RETRIBUSI PARKIR DI KOTA BENGKULU: TANTANGAN PEMERINTAH DAERAH DALAM MENINGKATKAN PENDAPATAN ASLI DAERAH
DOI:
https://doi.org/10.32663/1bcwmx25Kata Kunci:
Retribusi parkir, Pendapatan Asli Daerah, implementasi kebijakan, Kota BengkuluAbstrak
Retribusi parkir merupakan salah satu komponen strategis dalam meningkatkan Pendapatan Asli Daerah (PAD) Kota Bengkulu, terlebih di tengah meningkatnya jumlah kendaraan bermotor yang membuka peluang besar bagi optimalisasi pendapatan sektor transportasi. Namun, implementasi kebijakan retribusi parkir masih menghadapi berbagai kendala seperti lemahnya sistem pengawasan, keberadaan juru parkir liar, ketidakteraturan mekanisme penarikan, serta kebocoran penerimaan yang menyebabkan potensi PAD tidak tergarap secara optimal.
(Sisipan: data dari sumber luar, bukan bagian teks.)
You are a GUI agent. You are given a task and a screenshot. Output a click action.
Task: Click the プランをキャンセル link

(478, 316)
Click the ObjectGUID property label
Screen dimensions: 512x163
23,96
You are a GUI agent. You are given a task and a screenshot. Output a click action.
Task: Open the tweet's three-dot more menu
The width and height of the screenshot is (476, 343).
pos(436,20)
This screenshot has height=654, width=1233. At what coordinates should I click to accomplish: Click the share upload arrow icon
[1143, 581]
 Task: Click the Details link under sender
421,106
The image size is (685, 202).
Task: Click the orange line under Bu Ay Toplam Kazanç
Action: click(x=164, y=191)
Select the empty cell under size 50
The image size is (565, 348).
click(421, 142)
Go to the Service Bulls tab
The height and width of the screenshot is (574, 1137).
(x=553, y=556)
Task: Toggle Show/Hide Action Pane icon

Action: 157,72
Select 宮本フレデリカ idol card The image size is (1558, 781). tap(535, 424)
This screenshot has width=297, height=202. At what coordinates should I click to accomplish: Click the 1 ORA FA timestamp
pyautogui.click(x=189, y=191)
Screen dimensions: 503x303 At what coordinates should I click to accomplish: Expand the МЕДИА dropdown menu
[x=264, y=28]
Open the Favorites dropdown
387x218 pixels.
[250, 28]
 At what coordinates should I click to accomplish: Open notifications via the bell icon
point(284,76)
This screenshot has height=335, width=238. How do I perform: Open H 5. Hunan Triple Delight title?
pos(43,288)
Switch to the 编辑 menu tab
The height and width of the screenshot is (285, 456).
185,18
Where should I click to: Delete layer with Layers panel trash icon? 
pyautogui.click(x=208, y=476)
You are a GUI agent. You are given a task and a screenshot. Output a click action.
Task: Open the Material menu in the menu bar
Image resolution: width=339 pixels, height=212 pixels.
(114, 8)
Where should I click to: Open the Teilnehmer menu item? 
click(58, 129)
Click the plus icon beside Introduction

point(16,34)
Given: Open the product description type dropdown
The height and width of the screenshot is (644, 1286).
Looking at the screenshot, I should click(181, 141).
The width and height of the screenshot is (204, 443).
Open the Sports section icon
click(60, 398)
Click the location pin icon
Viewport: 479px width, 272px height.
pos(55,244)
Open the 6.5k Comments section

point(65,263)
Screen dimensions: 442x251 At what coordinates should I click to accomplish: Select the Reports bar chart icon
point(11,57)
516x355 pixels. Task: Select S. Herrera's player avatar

Penelitian ini bertujuan untuk menganalisis implementasi kebijakan retribusi parkir di Kota Bengkulu, mengidentifikasi hambatan kunci yang terjadi di lapangan, serta merumuskan rekomendasi strategis untuk meningkatkan efektivitas pengelolaan retribusi. Penelitian menggunakan pendekatan kualitatif deskriptif dengan desain studi kasus. Data diperoleh melalui studi dokumen, analisis regulasi, laporan Dinas Perhubungan, serta wawancara mendalam dengan aparat pelaksana, pengambil kebijakan, juru parkir, dan masyarakat. Hasil penelitian menunjukkan bahwa komunikasi kebijakan yang belum merata, keterbatasan sumber daya, disposisi pelaksana yang tidak konsisten, serta struktur birokrasi yang belum efektif menjadi faktor utama penghambat implementasi. Temuan ini menegaskan perlunya langkah strategis seperti digitalisasi sistem parkir, penataan dan sertifikasi juru parkir, peningkatan pengawasan berbasis teknologi, serta penguatan koordinasi lintas instansi. Rekomendasi tersebut diharapkan mampu mendorong transparansi, akuntabilitas, dan peningkatan PAD Kota Bengkulu secara berkelanjutan.